WHAT THIS TASK INVOLVES: Take the entries that follow and return exactly the lines from the one holding "Viewport: 618px width, 343px height." through the one holding "The width and height of the screenshot is (399, 256).", both included. Nothing else is needed.

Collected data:
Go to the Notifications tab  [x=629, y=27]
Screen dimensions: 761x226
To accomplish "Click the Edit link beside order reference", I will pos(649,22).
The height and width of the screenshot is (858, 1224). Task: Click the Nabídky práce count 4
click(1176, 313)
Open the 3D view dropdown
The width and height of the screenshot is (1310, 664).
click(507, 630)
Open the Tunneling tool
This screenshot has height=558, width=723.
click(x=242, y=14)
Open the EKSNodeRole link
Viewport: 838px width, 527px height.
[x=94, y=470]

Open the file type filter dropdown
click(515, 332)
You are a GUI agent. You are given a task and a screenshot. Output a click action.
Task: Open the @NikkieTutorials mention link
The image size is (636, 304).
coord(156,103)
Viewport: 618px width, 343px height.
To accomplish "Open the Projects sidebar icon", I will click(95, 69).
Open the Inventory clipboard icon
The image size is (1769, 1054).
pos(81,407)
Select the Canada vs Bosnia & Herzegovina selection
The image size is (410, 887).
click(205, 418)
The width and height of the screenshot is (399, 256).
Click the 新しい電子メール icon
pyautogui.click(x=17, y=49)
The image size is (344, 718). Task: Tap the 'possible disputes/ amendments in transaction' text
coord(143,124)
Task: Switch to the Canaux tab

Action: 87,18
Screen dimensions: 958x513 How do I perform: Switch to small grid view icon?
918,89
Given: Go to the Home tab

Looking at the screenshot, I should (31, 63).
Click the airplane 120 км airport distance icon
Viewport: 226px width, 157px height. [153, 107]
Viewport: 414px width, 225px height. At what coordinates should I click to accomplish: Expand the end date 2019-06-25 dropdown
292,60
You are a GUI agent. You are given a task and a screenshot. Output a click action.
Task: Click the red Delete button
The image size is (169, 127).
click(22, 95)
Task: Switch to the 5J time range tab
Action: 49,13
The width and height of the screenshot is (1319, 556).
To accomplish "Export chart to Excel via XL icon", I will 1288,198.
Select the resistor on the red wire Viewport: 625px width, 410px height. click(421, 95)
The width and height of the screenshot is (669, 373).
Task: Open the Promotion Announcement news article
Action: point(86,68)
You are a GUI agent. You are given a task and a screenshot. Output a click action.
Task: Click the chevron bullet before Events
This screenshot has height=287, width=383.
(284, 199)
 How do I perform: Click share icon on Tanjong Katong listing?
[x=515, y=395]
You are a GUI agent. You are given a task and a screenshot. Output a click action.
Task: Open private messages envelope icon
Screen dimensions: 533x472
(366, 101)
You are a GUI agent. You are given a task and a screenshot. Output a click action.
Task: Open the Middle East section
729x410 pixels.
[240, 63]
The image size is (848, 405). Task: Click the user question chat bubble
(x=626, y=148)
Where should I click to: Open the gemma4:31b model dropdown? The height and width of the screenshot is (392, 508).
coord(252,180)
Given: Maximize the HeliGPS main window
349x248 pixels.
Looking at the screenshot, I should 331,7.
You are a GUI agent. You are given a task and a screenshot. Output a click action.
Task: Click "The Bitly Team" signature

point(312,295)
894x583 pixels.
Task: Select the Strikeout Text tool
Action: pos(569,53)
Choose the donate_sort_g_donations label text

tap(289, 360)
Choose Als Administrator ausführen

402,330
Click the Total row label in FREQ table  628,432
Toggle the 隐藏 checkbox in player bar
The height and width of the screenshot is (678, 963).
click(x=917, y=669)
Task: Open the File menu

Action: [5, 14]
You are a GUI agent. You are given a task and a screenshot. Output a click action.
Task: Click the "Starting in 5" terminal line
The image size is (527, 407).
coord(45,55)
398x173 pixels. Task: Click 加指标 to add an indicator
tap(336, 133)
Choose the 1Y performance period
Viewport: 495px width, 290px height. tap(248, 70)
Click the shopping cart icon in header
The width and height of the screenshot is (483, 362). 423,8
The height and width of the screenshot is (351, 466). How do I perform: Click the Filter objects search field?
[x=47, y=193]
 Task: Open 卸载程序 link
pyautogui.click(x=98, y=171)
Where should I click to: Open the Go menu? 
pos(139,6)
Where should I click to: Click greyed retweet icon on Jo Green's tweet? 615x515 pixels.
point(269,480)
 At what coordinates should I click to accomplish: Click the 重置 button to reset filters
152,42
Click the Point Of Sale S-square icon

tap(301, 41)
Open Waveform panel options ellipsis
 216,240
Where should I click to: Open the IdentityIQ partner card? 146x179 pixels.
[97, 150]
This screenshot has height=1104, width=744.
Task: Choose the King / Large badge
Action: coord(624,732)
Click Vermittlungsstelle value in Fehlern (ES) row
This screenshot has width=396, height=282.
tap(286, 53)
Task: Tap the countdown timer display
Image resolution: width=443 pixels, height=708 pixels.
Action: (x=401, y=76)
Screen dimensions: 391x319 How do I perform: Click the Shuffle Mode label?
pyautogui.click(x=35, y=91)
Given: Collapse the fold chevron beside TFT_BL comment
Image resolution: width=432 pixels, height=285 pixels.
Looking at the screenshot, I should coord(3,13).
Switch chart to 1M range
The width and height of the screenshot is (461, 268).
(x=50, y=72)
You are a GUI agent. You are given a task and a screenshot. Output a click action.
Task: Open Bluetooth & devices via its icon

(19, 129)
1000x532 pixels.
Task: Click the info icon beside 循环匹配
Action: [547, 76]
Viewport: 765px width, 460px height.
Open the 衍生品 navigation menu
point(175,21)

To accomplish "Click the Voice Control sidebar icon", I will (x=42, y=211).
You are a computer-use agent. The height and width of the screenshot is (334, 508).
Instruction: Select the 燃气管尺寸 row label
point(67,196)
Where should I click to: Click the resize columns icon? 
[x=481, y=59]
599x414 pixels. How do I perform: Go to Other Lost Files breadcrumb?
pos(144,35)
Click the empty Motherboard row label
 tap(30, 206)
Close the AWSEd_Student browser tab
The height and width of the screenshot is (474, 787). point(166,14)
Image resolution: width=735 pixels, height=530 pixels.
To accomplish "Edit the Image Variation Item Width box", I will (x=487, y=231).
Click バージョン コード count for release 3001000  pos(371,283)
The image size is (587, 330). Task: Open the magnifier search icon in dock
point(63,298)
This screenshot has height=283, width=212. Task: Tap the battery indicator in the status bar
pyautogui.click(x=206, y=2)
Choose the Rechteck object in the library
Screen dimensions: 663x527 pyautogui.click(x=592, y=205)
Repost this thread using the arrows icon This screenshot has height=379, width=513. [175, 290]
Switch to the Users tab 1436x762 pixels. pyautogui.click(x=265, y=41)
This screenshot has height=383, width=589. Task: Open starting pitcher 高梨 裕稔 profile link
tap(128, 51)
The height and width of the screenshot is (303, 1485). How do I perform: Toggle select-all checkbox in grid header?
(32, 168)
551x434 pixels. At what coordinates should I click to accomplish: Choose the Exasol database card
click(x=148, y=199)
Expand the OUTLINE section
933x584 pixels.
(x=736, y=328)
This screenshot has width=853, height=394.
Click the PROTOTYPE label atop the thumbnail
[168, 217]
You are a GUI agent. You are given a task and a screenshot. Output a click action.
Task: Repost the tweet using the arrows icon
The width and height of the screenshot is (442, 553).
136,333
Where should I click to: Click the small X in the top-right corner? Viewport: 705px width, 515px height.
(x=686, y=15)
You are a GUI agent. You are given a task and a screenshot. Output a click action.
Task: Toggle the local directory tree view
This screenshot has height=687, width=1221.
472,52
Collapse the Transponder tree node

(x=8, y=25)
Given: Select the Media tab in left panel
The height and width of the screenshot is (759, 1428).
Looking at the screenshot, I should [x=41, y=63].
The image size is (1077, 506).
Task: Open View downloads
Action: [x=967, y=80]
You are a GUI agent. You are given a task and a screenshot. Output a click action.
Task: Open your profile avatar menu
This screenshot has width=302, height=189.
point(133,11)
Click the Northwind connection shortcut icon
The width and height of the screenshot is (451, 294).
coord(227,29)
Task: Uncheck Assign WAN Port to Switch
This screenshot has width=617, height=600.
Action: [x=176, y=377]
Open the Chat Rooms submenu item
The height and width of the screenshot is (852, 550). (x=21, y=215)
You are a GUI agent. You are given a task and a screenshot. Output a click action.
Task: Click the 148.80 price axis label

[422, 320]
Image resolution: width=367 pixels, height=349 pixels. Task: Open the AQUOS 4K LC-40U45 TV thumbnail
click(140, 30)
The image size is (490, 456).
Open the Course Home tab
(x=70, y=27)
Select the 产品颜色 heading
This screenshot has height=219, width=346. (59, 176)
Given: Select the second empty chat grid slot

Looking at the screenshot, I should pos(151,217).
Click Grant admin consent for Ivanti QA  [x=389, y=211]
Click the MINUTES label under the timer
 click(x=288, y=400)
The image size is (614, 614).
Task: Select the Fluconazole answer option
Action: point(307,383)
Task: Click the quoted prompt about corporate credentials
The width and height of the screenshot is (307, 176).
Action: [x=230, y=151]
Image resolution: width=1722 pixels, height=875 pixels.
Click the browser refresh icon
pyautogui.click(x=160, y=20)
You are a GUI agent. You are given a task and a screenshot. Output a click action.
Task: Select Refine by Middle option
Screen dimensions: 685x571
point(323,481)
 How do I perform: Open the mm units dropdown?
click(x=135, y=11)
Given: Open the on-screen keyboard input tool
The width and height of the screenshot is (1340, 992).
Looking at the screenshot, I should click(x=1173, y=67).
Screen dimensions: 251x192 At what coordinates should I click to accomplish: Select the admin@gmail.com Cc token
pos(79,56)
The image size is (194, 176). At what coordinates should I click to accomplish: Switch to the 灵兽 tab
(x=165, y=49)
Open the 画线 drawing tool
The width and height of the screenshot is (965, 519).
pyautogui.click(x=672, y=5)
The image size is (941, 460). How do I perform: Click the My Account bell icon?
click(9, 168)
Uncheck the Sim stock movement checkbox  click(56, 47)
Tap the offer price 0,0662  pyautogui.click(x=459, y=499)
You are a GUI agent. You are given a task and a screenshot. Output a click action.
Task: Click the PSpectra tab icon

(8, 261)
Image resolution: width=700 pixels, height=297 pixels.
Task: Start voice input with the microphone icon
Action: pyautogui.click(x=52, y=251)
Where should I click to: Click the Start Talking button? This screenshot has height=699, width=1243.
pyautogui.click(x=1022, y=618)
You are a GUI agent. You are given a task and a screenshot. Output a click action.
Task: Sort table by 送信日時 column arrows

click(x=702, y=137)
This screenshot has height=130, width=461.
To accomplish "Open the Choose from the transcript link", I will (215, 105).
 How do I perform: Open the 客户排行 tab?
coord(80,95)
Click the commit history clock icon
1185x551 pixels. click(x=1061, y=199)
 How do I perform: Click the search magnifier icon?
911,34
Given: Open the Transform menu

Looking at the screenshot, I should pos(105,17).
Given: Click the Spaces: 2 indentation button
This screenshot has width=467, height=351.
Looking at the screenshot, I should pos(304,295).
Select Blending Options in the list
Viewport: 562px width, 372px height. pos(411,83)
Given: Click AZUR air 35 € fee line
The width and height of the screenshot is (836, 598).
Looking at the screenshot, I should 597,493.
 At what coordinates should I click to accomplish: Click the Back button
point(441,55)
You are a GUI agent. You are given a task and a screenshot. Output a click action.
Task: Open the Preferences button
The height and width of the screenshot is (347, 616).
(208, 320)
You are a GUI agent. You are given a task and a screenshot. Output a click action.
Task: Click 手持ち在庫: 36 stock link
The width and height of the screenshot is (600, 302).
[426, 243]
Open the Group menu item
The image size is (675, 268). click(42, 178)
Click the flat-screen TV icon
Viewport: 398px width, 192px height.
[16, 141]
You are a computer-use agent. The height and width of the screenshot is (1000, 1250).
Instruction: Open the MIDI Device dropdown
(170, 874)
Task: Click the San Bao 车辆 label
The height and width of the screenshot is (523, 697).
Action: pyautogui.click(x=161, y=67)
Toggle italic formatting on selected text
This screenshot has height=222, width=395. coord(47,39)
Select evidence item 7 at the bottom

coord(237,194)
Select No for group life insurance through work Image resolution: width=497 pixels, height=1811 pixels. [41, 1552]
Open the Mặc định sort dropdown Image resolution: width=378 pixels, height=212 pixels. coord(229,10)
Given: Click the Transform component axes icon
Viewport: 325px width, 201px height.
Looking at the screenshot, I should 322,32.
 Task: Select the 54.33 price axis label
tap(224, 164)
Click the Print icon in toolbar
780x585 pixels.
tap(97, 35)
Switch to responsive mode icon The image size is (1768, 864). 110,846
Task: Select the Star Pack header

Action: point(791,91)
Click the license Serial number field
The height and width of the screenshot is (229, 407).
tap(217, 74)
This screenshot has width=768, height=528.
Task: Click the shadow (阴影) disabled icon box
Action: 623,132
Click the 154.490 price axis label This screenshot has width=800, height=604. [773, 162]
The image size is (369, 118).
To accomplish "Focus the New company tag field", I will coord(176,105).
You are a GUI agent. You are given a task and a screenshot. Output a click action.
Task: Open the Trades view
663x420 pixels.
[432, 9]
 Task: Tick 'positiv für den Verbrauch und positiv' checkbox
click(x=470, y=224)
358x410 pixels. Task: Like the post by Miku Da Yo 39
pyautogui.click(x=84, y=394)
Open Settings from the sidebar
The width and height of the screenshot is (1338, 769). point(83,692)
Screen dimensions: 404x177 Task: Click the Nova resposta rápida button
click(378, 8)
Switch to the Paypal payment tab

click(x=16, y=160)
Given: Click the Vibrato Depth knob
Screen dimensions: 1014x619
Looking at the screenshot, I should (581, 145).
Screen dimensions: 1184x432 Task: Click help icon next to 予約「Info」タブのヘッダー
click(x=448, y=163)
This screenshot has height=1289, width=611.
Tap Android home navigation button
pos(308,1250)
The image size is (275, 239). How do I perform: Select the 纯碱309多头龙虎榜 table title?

RESPONSE AREA:
Viewport: 618px width, 343px height.
To accomplish "Open the Projects sidebar icon", I will click(95, 69).
Open the Inventory clipboard icon
The image size is (1769, 1054).
pos(81,407)
Select the Canada vs Bosnia & Herzegovina selection
The image size is (410, 887).
click(205, 418)
The width and height of the screenshot is (399, 256).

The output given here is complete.